I didn’t hear the “quiet part” that was said out loud. In a reply I was typing to another post, I was copping to my deficits (in this discussion) which are partly privilege and partly how very scary it feels where I live. That is, it’s really loud where I am, and maybe I don’t hear so well, so I need to work on listening more carefully.

So, I’m going to shut up now. I will come back in a bit and read, to see if I can learn something that will help compensate for my deficits.

To anyone I disrespected or misunderstood, I really do sincerely apologize.
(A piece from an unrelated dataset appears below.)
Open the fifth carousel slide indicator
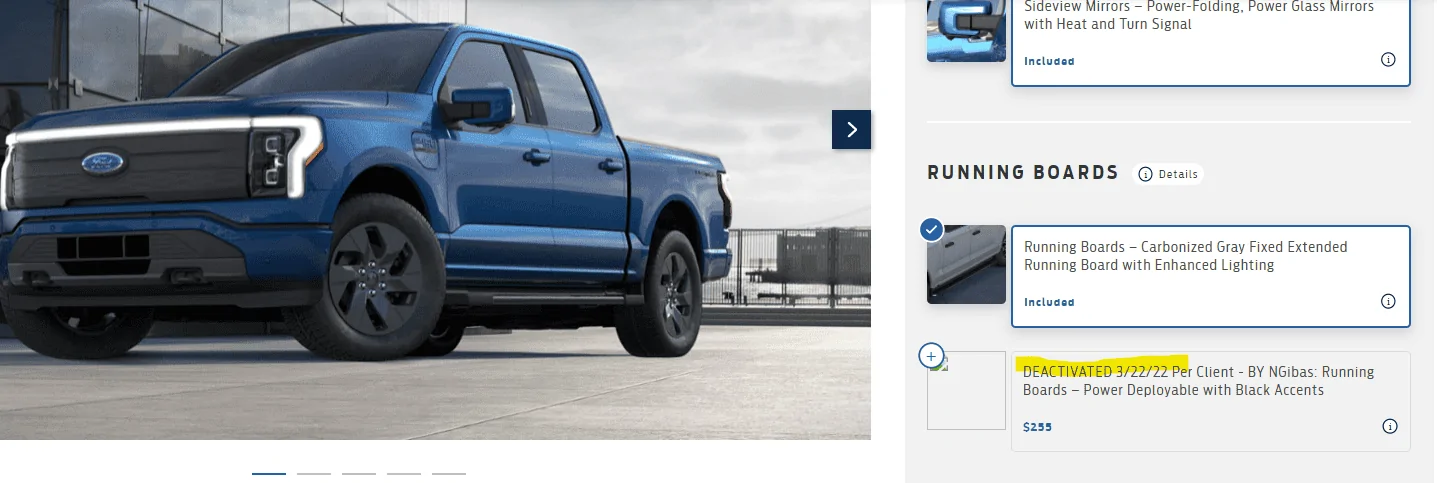 [449, 473]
I’ll try to learn to be better in the future.

1 Like

Once again, calling racism, etc, a red herring does that.

Nyc Mayoral Primary GIF by GIPHY News

11 Likes

Sounds like the case of Anna Brown where she went to a hospital for leg pain and they kicked her out and called the cops to remove her for trespassing and when she couldn’t walk to get out of the cop car the cops carried her by her legs, laid her on the floor of the cell, and 15 minutes later she was dead from blood clots in her legs.

8 Likes

It’s always worthwhile to consider the source.

14 Likes

Yeah, “liked” that, even though I absolutely hate that. Some things would be better off for never having been.

14 Likes

WTF. That’s a new one for me. I’ll generously assume this is meant to be a reference to Zappa, but it’s still kind of creepy. @orenwolf , your thoughts on that username?
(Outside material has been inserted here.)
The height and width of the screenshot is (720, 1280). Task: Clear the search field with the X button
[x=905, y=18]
When one characterises the lived experiences of BIPOC and women as mere distractions from more important matters, that’s what’s happening. Indulgence in that fallacious line of thinking is the reason that brocialists and the “dirtbag left” aren’t considered reliable progressive allies.

15 Likes

Sometimes things need to be made explicit and have a light shone upon them.

12 Likes

unfortunately, it’s more like: it wasn’t that long ago that schools were integrated

school-segregation-chart-2

that graph is for southern schools… which are apparently more integrated than northern schools because they were forced by the courts to do so

The south today is still the most integrated region in the nation for black students, but the trend has increasingly been away from integration. As the Civil Right Project has warned, “the direction of change … suggests that things will continue to worsen.”

it sounds like at least part of the reason is that more and more white parents are putting their kids in private schools ( which is the whole racism influences class which influences racism loop again. ) and also because courts and the feds have stopped enforcing the desegregation mandates

14 Likes

Abre los ojos.

It happened in this thread, and it continues to happen, daily.

No matter how much undeniable evidence is presented, there always seems to be those who claim to be allies trying to foster uncertainty and doubt amongst those of us who actively fight against inequality and injustice.